Scan the entries that follow for the word "using", then report every line in which it appears.

───

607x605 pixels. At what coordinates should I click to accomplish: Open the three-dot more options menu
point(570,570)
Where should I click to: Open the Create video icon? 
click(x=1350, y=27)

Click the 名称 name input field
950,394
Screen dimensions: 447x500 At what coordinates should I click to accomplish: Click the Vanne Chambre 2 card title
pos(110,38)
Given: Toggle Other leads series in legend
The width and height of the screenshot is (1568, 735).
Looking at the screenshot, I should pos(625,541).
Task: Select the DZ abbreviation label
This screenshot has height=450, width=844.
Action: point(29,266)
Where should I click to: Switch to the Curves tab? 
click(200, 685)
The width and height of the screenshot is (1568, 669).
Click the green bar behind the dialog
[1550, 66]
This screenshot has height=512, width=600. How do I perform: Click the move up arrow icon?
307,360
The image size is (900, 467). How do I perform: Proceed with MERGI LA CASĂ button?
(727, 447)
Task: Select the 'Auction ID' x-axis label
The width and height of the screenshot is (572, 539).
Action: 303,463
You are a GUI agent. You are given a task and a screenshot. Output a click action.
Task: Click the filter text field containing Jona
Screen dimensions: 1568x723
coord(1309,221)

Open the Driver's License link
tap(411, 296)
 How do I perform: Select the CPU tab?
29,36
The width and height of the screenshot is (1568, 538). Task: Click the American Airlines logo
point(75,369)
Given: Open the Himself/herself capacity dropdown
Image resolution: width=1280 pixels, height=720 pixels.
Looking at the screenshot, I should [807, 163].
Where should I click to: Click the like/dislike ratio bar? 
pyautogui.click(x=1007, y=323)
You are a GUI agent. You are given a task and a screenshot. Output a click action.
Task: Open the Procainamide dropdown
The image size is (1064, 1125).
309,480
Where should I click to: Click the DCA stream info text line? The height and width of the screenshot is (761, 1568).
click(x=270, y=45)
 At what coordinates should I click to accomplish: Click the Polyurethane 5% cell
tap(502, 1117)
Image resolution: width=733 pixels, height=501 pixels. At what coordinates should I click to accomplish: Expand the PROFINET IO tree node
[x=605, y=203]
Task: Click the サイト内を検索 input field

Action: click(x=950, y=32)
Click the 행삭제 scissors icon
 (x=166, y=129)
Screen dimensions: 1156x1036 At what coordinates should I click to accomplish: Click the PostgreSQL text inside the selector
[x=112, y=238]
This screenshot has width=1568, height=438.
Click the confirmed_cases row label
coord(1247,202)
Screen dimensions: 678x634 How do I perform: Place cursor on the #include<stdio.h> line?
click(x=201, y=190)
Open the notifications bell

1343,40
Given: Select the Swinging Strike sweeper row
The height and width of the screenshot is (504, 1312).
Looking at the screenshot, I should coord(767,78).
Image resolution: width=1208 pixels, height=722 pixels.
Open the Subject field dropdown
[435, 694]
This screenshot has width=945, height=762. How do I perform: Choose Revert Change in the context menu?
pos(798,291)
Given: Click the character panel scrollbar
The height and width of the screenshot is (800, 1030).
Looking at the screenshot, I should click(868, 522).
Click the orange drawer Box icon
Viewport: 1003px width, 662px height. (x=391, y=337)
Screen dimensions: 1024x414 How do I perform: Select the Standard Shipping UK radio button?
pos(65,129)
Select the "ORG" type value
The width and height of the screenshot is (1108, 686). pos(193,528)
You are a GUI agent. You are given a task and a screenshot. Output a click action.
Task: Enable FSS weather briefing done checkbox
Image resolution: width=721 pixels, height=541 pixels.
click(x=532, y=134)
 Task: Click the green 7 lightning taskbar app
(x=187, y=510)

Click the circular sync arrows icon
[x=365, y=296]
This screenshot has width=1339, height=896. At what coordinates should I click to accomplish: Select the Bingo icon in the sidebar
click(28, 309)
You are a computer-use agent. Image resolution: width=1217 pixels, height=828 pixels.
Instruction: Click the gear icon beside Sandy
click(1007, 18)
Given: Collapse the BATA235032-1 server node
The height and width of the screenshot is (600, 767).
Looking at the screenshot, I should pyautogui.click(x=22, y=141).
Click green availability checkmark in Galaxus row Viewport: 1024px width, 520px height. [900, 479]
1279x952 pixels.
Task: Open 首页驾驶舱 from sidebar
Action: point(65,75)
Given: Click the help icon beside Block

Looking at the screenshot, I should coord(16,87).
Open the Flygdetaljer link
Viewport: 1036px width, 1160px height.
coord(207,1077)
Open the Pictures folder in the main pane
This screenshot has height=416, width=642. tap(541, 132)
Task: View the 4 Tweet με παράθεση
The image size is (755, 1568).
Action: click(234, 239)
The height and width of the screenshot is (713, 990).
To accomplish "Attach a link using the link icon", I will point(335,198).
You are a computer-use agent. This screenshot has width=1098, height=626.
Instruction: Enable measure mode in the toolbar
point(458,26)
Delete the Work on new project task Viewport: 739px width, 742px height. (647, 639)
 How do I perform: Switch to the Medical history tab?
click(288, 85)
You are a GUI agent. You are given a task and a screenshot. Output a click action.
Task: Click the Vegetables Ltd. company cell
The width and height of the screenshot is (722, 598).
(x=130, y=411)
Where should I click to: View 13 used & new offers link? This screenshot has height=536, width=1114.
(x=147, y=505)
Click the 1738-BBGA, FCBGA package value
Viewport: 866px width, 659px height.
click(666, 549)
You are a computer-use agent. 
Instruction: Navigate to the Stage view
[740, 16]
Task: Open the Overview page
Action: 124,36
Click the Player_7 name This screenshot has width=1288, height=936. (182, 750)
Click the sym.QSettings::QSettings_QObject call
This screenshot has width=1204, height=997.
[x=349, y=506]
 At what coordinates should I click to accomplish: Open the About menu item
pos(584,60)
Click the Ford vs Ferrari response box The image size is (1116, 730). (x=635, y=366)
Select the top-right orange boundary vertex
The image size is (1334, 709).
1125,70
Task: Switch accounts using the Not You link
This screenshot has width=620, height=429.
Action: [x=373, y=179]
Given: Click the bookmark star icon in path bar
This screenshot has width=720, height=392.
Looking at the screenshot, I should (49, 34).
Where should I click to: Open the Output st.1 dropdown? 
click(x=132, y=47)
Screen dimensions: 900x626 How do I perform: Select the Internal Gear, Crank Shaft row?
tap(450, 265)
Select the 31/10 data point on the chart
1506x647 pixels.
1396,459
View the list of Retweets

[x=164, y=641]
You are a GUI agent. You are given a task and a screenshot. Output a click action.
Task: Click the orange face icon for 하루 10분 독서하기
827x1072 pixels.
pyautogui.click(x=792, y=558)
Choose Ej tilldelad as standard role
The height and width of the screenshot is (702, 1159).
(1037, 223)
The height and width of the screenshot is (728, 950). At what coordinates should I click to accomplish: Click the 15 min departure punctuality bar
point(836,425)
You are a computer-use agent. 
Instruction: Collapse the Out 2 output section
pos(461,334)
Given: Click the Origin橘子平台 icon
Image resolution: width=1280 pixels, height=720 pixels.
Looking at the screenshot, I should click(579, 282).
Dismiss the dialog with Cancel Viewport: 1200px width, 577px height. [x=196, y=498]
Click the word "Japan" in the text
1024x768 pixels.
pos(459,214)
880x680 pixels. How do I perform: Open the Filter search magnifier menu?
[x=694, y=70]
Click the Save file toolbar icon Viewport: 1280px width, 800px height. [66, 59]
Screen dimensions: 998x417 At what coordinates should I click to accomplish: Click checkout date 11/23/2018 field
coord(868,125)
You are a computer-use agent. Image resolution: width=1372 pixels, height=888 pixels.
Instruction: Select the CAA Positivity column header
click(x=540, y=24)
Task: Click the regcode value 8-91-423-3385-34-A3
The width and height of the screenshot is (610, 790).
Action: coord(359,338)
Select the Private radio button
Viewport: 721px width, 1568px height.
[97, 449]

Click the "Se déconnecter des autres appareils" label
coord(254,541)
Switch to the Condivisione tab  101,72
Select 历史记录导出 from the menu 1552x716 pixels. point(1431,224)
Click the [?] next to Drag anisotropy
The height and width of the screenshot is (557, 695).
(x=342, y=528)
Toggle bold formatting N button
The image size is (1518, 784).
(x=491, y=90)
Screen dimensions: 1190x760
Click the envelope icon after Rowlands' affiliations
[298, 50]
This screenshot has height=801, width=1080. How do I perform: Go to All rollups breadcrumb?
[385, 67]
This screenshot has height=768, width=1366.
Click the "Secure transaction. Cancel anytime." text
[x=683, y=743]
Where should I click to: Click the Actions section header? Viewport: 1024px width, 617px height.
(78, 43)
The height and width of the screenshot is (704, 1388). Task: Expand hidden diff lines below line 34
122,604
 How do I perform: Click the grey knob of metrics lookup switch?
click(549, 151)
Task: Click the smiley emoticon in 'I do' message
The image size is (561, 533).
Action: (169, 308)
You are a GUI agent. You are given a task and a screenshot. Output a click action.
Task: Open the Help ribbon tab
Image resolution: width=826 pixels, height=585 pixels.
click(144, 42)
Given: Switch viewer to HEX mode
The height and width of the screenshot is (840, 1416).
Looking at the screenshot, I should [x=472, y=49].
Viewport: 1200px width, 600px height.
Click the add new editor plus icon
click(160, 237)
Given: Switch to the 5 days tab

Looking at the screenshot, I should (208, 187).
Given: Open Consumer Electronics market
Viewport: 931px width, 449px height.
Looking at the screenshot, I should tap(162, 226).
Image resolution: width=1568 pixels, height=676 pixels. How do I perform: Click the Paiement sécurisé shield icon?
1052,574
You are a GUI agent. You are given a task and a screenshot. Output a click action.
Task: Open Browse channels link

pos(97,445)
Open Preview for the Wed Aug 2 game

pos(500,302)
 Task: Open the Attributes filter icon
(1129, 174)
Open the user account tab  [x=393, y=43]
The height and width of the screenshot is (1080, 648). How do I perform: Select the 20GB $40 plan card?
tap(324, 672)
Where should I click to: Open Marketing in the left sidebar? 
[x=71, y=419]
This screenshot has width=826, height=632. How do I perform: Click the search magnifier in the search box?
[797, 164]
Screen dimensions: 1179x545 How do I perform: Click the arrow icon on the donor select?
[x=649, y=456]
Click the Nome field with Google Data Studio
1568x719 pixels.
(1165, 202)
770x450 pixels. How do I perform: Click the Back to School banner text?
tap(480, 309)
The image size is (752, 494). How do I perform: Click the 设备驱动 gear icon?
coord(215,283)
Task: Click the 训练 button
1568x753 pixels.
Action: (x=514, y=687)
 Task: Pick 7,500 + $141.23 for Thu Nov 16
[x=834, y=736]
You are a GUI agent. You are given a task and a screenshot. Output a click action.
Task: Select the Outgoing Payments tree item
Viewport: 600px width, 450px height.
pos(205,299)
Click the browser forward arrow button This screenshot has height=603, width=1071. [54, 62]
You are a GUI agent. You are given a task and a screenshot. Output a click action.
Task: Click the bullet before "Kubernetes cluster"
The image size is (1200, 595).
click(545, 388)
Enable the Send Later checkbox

───

■ Response to this exercise
To accomplish "Attach a link using the link icon", I will point(335,198).
Task: Switch accounts using the Not You link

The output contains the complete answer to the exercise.